Virgin Media – pirates of suburbia


Another Study Shockingly Discovers That Cable TV Needs To Compete On Price

from our “well-duh” department

For the last decade the cable and broadcast industry (Sky now Comcast) and UPC (now rebranded Virgin Media) have gone to great lengths to deny that cord cutting (dropping traditional cable tv for streaming alternatives and/or piracy) is real. First, we were told repeatedly that the phenomenon wasn’t happening at all. Next, the industry acknowledged that, certainly, a handful of people were ditching cable, but it didn’t matter because the people doing so were losers living in their mom’s basement. Then, we were told that cord cutting was real, but was only a minor phenomenon that would go away once the “Millennials” started settling down.

Of course none of these claims were true but they helped cement a common belief among older cable and broadcast executives that the transformative shift to streaming video and other services could be easily solved by doubling down on even more bad ideas. More price increases, more hubris, yet more denial and more useless equipment. Blindness to justify the milking of a dying cash cow instead of adapting to the new reality.

Shockingly it’s simply not working, VM’s recent switching off of analog services, for better broadband seemingly but no new offers have been made except for a price increase and enforced switching to their highest priced offer in order to continue to receive a similar range of channels and the ever diminishing drop in TV takeup demonstrates this, with the third quarter seeing the same old story, as a significant number of subscribers melt away. A study this month by Morning Consult once again made the obvious point that if cable wants to adapt to this new competitive threat, they absolutely must compete on package flexibility (giving users greater control over the channels they choose in their bundles) and price:

“The poll, conducted from Oct. 18-19 among a national sample of 2,201 adults, found 65 percent of respondents said that TV bundles force consumers to pay for channels they don’t want, with 73 percent of Americans saying they would prefer to choose the exact channels included in their cable or satellite TV packages.”

For most people, cost was the biggest reason for cutting the cord: 63 percent said the expense of a cable subscription was a major factor in dropping it, while 53 percent said the same for ending their satellite subscription. The second most common factor for cancellations, cited by 37 percent, was the ability to access all desired content through streaming services.

That cable needs to finally seriously compete on price isn’t a new message; it’s just that the industry doesn’t want to hear it because they don’t have to.

That is largely because these companies have an ace in the hole: a growing near monopoly over broadband in urban areas.  Most have responded to the cord cutting threat by raising prices on their captive broadband customers.

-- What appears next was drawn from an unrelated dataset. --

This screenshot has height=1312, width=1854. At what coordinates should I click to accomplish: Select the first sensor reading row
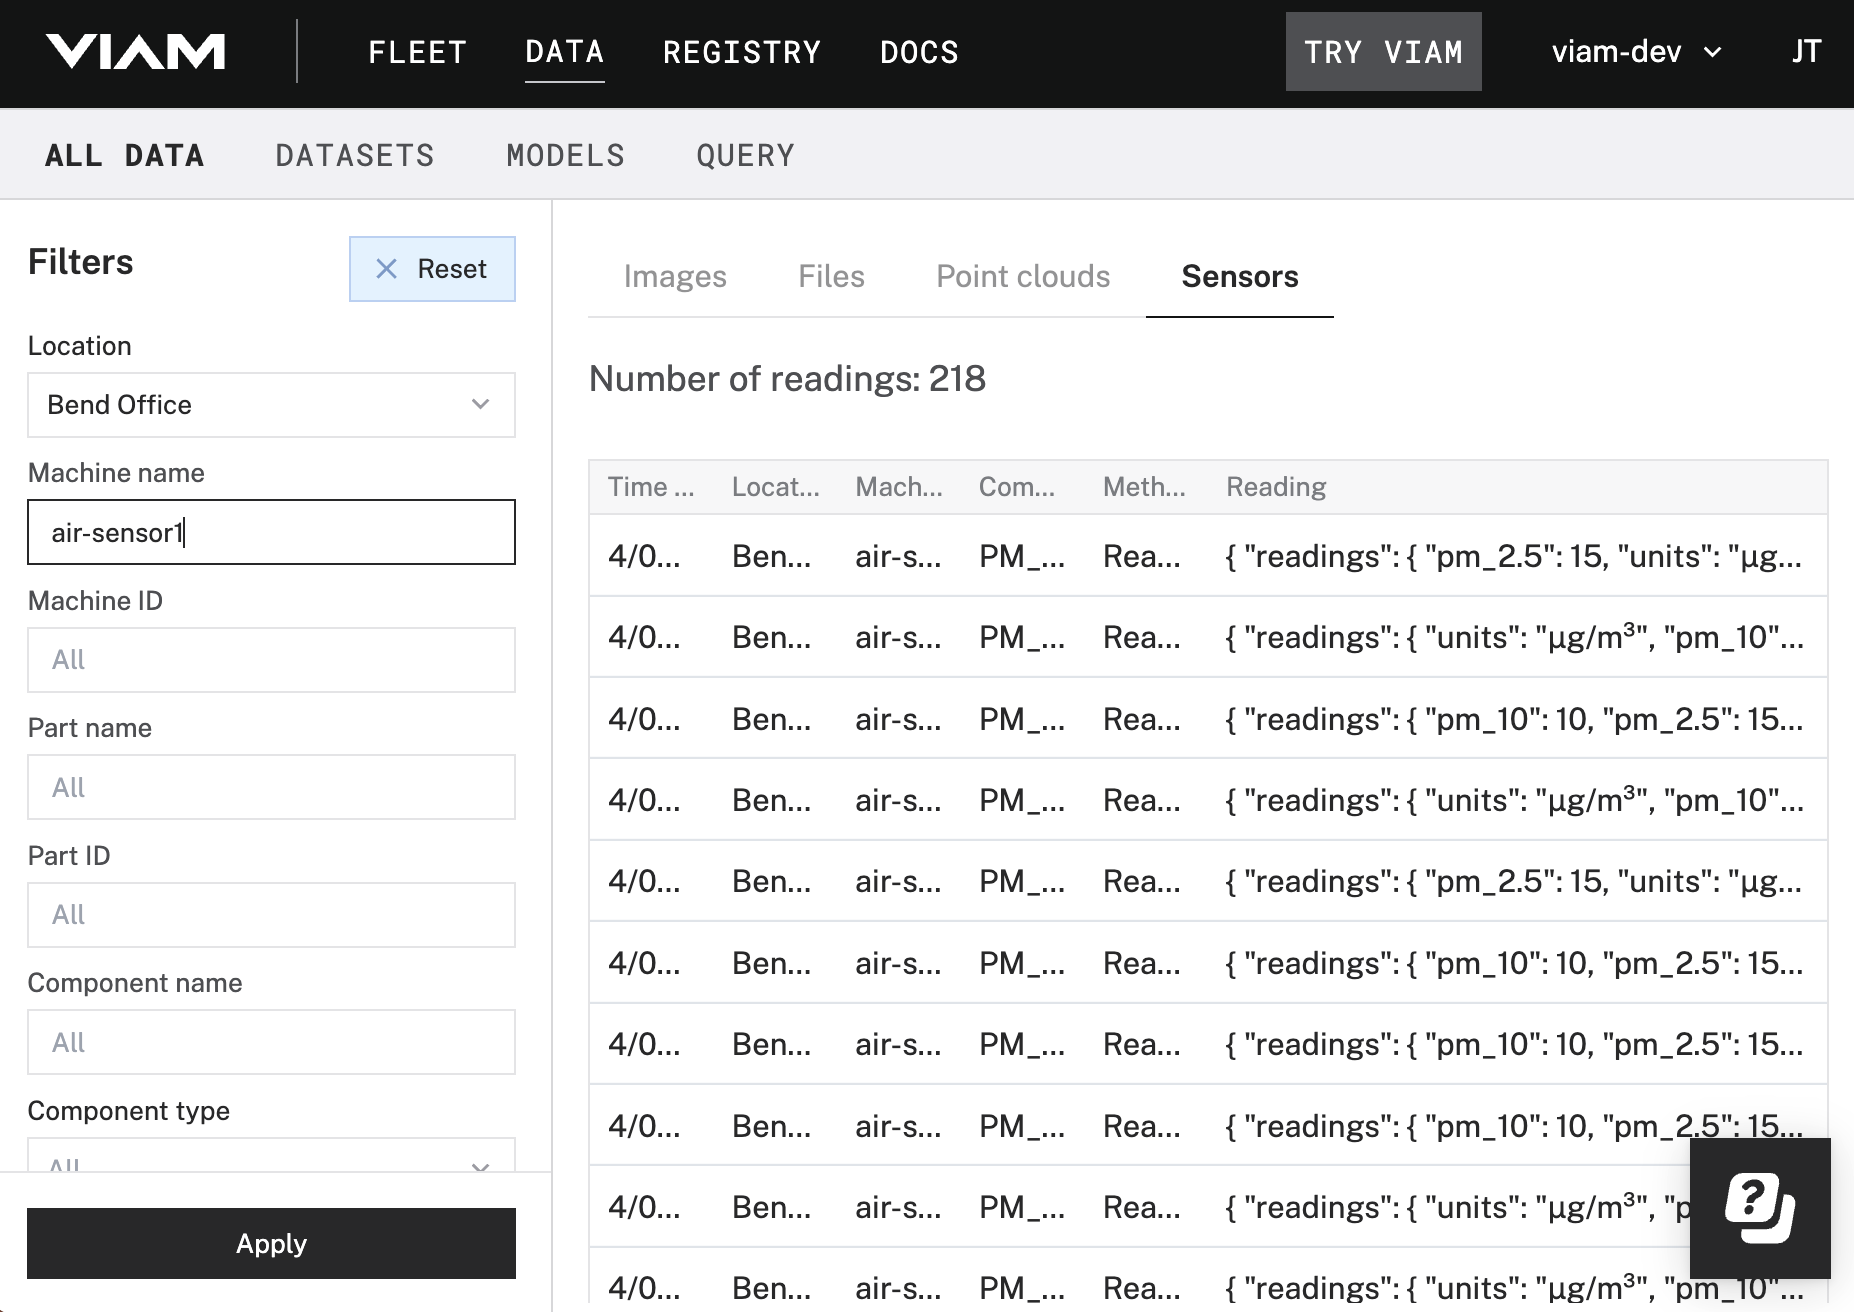click(1207, 556)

Again, there are no good choices here if you’re a cable and broadcast industry executive actually interesting in staying in the TV business, where actual competition is only just starting to heat up. Either you ignore consumer demand for a cheaper, better, and more flexible product and suddenly find yourself in a terrible hole (but keep on digging) and far behind more agile competitors. Or you adapt, take an upfront hit and at least get out ahead of a trend that’s been obvious for the better part of the last decade.